[Records taken from a collection]
^^^^
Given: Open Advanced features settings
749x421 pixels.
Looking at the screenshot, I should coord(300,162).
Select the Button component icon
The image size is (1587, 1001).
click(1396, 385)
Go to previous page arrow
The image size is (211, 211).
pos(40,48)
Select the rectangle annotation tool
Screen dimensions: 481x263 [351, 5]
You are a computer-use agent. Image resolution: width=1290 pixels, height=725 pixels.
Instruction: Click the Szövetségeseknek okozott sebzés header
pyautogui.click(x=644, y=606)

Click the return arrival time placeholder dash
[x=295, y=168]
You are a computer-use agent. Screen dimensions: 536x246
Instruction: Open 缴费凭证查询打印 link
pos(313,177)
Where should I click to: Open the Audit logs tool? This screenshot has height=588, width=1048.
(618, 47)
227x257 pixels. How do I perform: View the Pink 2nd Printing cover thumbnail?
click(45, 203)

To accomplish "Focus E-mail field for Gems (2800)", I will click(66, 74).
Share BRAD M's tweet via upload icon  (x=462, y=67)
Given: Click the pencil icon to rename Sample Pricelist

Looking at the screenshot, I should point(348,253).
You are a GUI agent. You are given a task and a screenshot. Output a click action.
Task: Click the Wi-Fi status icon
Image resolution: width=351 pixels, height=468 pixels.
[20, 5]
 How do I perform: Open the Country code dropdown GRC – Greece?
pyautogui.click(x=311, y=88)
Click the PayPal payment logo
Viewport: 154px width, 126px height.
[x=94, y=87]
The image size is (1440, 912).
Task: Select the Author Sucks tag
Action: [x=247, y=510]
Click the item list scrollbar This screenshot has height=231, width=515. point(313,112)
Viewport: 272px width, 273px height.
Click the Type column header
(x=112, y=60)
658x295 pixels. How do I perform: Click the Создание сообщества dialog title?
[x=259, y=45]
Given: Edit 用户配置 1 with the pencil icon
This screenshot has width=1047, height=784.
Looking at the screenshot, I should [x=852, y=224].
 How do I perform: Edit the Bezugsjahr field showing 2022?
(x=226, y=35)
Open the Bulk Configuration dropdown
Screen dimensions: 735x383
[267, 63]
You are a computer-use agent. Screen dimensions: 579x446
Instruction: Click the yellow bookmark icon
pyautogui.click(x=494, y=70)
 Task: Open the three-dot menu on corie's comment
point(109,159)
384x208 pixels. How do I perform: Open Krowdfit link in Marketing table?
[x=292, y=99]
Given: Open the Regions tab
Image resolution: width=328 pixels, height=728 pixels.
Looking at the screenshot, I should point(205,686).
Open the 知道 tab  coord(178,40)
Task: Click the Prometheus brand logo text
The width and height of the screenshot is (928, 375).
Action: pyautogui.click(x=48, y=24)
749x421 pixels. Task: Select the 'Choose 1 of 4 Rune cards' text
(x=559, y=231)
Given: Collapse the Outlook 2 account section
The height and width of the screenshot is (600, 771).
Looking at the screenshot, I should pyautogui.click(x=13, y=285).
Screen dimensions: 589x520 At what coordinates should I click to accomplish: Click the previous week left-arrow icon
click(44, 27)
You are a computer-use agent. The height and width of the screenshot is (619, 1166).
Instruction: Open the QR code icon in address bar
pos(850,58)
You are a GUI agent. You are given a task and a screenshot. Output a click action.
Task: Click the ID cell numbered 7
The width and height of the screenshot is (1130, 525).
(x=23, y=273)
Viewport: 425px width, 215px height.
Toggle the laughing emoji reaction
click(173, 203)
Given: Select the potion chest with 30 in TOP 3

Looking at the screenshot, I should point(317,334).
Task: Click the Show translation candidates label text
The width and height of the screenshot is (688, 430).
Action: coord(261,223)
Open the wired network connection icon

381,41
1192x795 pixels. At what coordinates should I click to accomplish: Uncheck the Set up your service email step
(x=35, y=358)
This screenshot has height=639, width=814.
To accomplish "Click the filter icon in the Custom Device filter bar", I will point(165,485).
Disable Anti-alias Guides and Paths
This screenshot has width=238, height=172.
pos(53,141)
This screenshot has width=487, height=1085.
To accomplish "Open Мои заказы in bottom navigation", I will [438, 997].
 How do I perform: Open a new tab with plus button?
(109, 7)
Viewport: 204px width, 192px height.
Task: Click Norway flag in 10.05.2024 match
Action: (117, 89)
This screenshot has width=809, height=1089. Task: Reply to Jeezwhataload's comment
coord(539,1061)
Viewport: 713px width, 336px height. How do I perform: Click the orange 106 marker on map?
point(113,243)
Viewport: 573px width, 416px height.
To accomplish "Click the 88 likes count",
^^^^
- **What to produce**: Update the records so that every "pencil icon" becomes "edit icon", keeping everything else unchanged.

- **Response to this task**:
Given: Open Advanced features settings
749x421 pixels.
Looking at the screenshot, I should coord(300,162).
Select the Button component icon
The image size is (1587, 1001).
click(1396, 385)
Go to previous page arrow
The image size is (211, 211).
pos(40,48)
Select the rectangle annotation tool
Screen dimensions: 481x263 [351, 5]
You are a computer-use agent. Image resolution: width=1290 pixels, height=725 pixels.
Instruction: Click the Szövetségeseknek okozott sebzés header
pyautogui.click(x=644, y=606)

Click the return arrival time placeholder dash
[x=295, y=168]
You are a computer-use agent. Screen dimensions: 536x246
Instruction: Open 缴费凭证查询打印 link
pos(313,177)
Where should I click to: Open the Audit logs tool? This screenshot has height=588, width=1048.
(618, 47)
227x257 pixels. How do I perform: View the Pink 2nd Printing cover thumbnail?
click(45, 203)

To accomplish "Focus E-mail field for Gems (2800)", I will click(66, 74).
Share BRAD M's tweet via upload icon  (x=462, y=67)
Given: Click the edit icon to rename Sample Pricelist

Looking at the screenshot, I should point(348,253).
You are a GUI agent. You are given a task and a screenshot. Output a click action.
Task: Click the Wi-Fi status icon
Image resolution: width=351 pixels, height=468 pixels.
[20, 5]
 How do I perform: Open the Country code dropdown GRC – Greece?
pyautogui.click(x=311, y=88)
Click the PayPal payment logo
Viewport: 154px width, 126px height.
[x=94, y=87]
The image size is (1440, 912).
Task: Select the Author Sucks tag
Action: [x=247, y=510]
Click the item list scrollbar This screenshot has height=231, width=515. point(313,112)
Viewport: 272px width, 273px height.
Click the Type column header
(x=112, y=60)
658x295 pixels. How do I perform: Click the Создание сообщества dialog title?
[x=259, y=45]
Given: Edit 用户配置 1 with the edit icon
This screenshot has width=1047, height=784.
Looking at the screenshot, I should [x=852, y=224].
 How do I perform: Edit the Bezugsjahr field showing 2022?
(x=226, y=35)
Open the Bulk Configuration dropdown
Screen dimensions: 735x383
[267, 63]
You are a computer-use agent. Screen dimensions: 579x446
Instruction: Click the yellow bookmark icon
pyautogui.click(x=494, y=70)
 Task: Open the three-dot menu on corie's comment
point(109,159)
384x208 pixels. How do I perform: Open Krowdfit link in Marketing table?
[x=292, y=99]
Given: Open the Regions tab
Image resolution: width=328 pixels, height=728 pixels.
Looking at the screenshot, I should point(205,686).
Open the 知道 tab  coord(178,40)
Task: Click the Prometheus brand logo text
The width and height of the screenshot is (928, 375).
Action: pyautogui.click(x=48, y=24)
749x421 pixels. Task: Select the 'Choose 1 of 4 Rune cards' text
(x=559, y=231)
Given: Collapse the Outlook 2 account section
The height and width of the screenshot is (600, 771).
Looking at the screenshot, I should pyautogui.click(x=13, y=285).
Screen dimensions: 589x520 At what coordinates should I click to accomplish: Click the previous week left-arrow icon
click(44, 27)
You are a computer-use agent. The height and width of the screenshot is (619, 1166).
Instruction: Open the QR code icon in address bar
pos(850,58)
You are a GUI agent. You are given a task and a screenshot. Output a click action.
Task: Click the ID cell numbered 7
The width and height of the screenshot is (1130, 525).
(x=23, y=273)
Viewport: 425px width, 215px height.
Toggle the laughing emoji reaction
click(173, 203)
Given: Select the potion chest with 30 in TOP 3

Looking at the screenshot, I should point(317,334).
Task: Click the Show translation candidates label text
The width and height of the screenshot is (688, 430).
Action: coord(261,223)
Open the wired network connection icon

381,41
1192x795 pixels. At what coordinates should I click to accomplish: Uncheck the Set up your service email step
(x=35, y=358)
This screenshot has height=639, width=814.
To accomplish "Click the filter icon in the Custom Device filter bar", I will point(165,485).
Disable Anti-alias Guides and Paths
This screenshot has width=238, height=172.
pos(53,141)
This screenshot has width=487, height=1085.
To accomplish "Open Мои заказы in bottom navigation", I will [438, 997].
 How do I perform: Open a new tab with plus button?
(109, 7)
Viewport: 204px width, 192px height.
Task: Click Norway flag in 10.05.2024 match
Action: (117, 89)
This screenshot has width=809, height=1089. Task: Reply to Jeezwhataload's comment
coord(539,1061)
Viewport: 713px width, 336px height. How do I perform: Click the orange 106 marker on map?
point(113,243)
Viewport: 573px width, 416px height.
To accomplish "Click the 88 likes count",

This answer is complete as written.